[Exercise prompt] Bring together all lines of the material below that contain the string "computer".

[Record extracts]
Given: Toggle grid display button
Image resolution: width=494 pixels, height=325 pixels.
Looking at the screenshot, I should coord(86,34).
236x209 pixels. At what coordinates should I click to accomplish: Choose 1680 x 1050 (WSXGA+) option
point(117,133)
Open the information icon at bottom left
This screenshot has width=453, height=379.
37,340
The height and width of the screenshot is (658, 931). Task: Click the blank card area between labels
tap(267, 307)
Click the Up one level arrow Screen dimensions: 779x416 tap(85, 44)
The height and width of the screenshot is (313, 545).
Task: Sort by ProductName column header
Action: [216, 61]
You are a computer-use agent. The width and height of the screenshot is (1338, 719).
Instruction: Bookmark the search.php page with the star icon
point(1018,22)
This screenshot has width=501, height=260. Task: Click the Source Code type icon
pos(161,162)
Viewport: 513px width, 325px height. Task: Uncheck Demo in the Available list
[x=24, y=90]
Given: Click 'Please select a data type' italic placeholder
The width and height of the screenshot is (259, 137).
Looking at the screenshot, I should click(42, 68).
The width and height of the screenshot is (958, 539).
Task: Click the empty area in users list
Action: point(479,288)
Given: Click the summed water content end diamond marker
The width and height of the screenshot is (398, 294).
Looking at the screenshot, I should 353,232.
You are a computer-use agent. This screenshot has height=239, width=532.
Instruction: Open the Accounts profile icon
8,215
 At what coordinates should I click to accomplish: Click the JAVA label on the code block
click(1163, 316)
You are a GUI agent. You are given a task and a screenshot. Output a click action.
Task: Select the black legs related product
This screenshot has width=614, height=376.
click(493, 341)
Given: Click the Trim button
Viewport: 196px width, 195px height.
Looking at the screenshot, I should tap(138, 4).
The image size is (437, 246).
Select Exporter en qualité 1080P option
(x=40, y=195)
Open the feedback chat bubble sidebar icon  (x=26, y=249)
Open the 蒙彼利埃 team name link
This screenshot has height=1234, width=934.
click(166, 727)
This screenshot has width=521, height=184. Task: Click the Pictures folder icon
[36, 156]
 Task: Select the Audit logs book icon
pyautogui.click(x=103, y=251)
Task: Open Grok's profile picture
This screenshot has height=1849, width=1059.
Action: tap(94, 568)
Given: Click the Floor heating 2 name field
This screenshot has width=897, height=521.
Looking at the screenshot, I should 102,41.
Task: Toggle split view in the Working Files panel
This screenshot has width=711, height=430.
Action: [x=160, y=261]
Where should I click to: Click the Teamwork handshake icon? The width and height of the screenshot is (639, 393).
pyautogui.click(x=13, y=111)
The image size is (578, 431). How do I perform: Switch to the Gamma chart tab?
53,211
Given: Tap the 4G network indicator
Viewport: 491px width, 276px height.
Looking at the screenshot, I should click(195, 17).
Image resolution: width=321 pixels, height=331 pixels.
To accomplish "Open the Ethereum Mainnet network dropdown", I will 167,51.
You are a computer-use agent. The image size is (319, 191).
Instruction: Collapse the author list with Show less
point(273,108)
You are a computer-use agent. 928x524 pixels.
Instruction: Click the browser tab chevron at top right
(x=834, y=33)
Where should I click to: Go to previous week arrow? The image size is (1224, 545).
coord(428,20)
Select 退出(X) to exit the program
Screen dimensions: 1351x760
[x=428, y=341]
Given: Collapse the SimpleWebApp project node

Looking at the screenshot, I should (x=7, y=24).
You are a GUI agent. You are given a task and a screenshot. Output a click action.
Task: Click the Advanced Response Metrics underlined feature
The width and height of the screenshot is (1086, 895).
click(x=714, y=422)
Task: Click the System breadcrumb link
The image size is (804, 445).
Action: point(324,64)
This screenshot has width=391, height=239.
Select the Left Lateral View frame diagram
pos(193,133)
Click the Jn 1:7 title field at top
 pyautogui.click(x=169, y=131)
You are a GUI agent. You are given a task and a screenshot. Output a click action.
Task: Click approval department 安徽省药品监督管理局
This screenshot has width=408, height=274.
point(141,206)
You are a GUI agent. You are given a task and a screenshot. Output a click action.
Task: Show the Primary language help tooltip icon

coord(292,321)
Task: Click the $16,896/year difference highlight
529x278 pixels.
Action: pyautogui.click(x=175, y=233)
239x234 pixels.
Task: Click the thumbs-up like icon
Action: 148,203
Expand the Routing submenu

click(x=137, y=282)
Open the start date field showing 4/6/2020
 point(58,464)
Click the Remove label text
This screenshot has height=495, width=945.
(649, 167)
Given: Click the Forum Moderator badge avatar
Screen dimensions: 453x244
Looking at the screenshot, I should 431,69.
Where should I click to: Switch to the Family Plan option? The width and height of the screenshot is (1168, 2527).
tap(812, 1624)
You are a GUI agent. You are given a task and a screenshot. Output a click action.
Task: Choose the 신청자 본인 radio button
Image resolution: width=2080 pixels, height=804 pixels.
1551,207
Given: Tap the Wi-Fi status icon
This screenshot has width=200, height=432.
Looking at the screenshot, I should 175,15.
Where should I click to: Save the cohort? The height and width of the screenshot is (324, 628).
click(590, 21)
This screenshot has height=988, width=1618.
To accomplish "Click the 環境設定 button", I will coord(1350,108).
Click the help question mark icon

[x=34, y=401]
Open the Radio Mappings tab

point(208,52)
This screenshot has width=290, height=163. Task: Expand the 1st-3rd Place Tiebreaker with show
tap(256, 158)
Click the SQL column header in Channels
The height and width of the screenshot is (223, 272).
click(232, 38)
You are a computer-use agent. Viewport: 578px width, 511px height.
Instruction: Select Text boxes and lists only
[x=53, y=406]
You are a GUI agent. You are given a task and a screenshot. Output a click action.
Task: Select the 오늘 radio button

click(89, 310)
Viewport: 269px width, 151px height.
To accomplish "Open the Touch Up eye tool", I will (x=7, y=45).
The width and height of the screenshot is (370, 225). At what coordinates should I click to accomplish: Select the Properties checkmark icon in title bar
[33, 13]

[Task answer]
You are a computer-use agent. The width and height of the screenshot is (1338, 719).
You are a computer-use agent. This screenshot has height=239, width=532.
You are a computer-use agent. The image size is (319, 191).
You are a computer-use agent. 928x524 pixels.
You are a computer-use agent. Viewport: 578px width, 511px height.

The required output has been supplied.